United States Patent 3,148,123 GULATING AND COATING TABLETS Jesse Werner, Holliswood, N.Y., assignor to General Aniline 8: Film Corporation, New York, N.Y., a corporation of Delaware No Drawing. Filed May '17, 1960, Ser. No. 29,576 7 Claims. (Cl. 167-82) This invention relates to a method of preparing new and improved granulations and coating for tablets.
In the pharmaceutical and food industries it is a Wellknown fact that very few crystalline or powdered materials can be compressed into suitable tablets on automatic tableting equipment in their crystalline or powdered form. The practice has developed of first preparing a granulation of the material because it is known that the grain-like structure thus formed is suitable for compression into tablets. The process of preparing a granulation according to the well-known methods consists of moistening the dry powder, with or without the addition of an adhesive substance, until the whole is converted into a crumbly mass. The mass is then forced through a screen in order to reduce the material to a grain-like structure of small granules. The most commonly used moistening agent is, of course, water although organic solvents are well known for this purpose. It is also common practice to add a substance such as gelatin, starch and acacia in order to assist in granulating the material.

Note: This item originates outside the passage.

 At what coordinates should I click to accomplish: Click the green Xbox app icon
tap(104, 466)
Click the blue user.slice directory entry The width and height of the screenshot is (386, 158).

Many highly useful materials are very difficult to granulate because they are unstable in the presence of water. The granulation which has been moistened with water also requires a considerable amount of time in order to dry it to a point suitable for further processing. Although many materials such as resins, zein, and similar substances can be used as granulating agents with volatile solvents, most of them have the disadvantage of being water-insoluble, off colored, or chemically active and are not considered wholly satisfactory to the art.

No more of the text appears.